One could almost say that Italy just very well could be the most inspiring country on earth. People leave their native countries to live there, as if pulled by some undeniable instinctive force. Or, if not able to do that, to return again and again in an effort to quench some undeniable thirst or soulful need. (Note that I was reading Elizabeth Minchilli’s Eat Rome the other day). What propels one to uproot their young family, sell the family business, and do this? I was not shaken by the impulse.
Considering it is one of the most beautiful places on earth, and I say this because we all know and accept that beauty is in the eye of the beholder – disclaimer – and I am more than slightly prejudiced, I am hereby proposing Italy for the bestowing of sainthood.
And, this is all before I mention anything about the food…….. or the fashion. How about the depth and breadth of the regional cuisines, their ingenuity, often born of despair but yielding ingenious and enduring results – the seafood, the mountain top herding and ranching, the growing of the most coveted crops anywhere, from almonds, grapes, olives, capers, citrus including bergamot, honey, figs, strawberries, tomatoes, hazelnuts, chestnuts, artichokes, grains, beans, and alas, the Kiwi. This of course is not an exhaustive list as any trip around one of the big or small markets will show you. And, how about the most gorgeous textiles and clothing in the world? What else could you possibly ,ever wish for?
I certainly realize the limitations of living in Italy and yet I yearn to live there.

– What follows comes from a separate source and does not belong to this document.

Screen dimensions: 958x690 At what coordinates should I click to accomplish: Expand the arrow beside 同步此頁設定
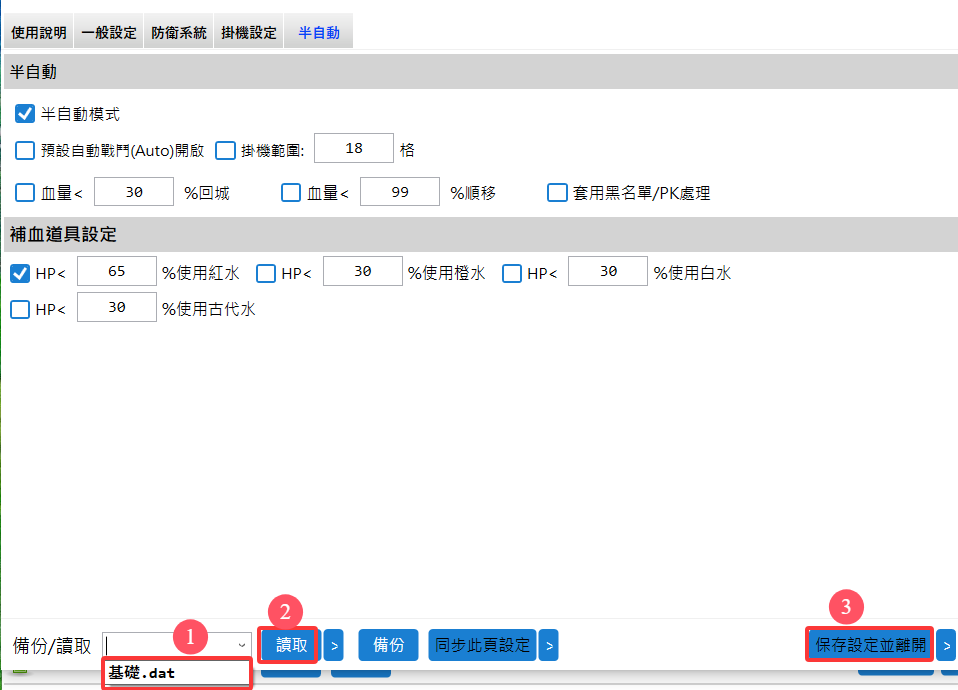click(x=548, y=645)
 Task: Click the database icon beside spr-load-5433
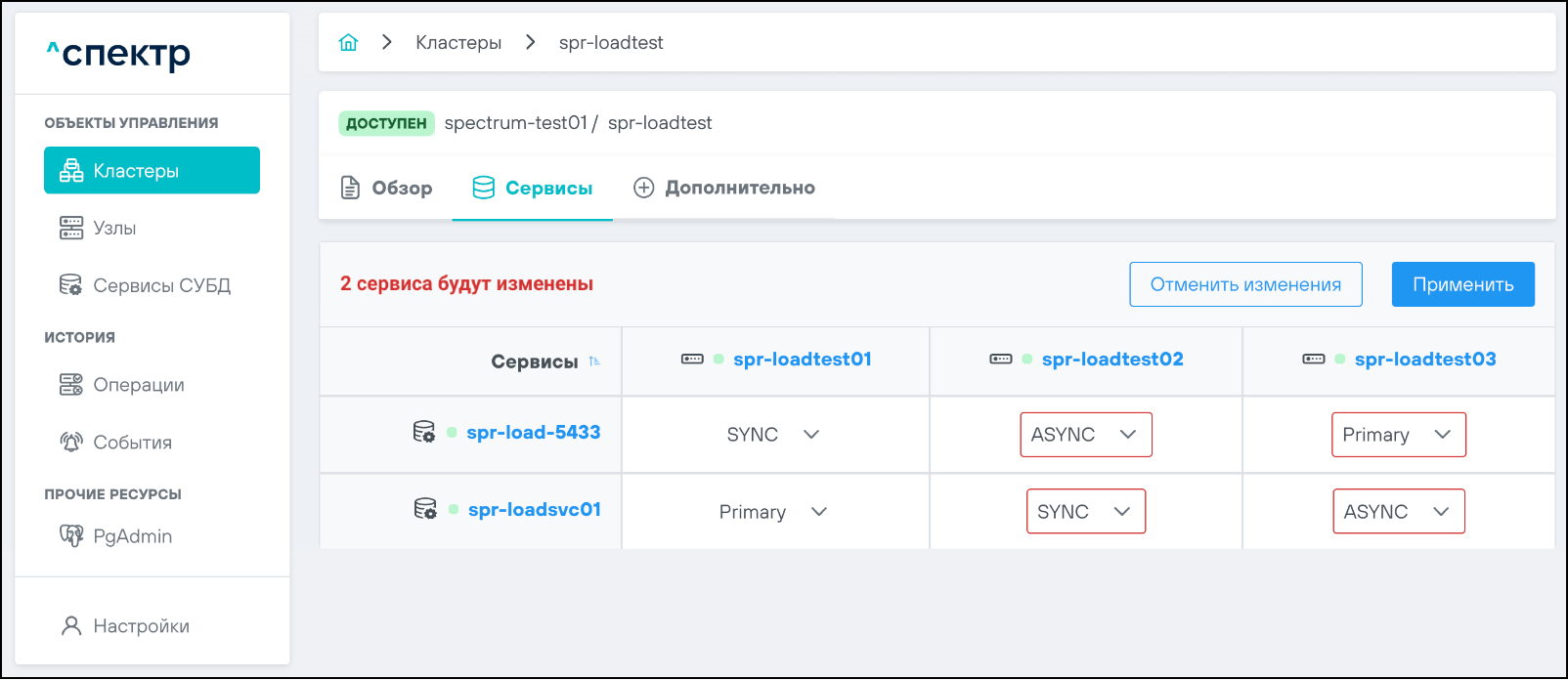click(x=424, y=432)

As I have embarked upon my little writer’s journey over the last few years and through the vehicle of Facebook, I have found countless people who have set up shop in Italy, many of them Americans, in pursuit of knowledge, and immersion into the glory of Italian life, past and present. There are Katie Parla and Elizabeth Minchilli, Nancy Harmon Jenkins, and Susan Van Allen and countless others.
I have seen quite a few amazingly gorgeous sites, paintings, sculptures and town centers here and there. But, none can compare to seeing my son sing mass at St. Peter’s Basilica on Father’s Day, or at the Piazza del Popolo, or to gaze out the window on Lake Como, or step to the Messina Gate in Taormina, or to mount the stairs in Positano, or gaze at David, to step into the Vicolo di S. Margherita…….
Shall we go? How could we not?
Here is just a small portfolio of my favorite pictures from Italy, what will always be for me, The Land of All Answers:
I wish to endeavor to see all and hope to never be satiated with the beauty, wonder and lessons there. When I die, in thirty or so years, I shall happily die there.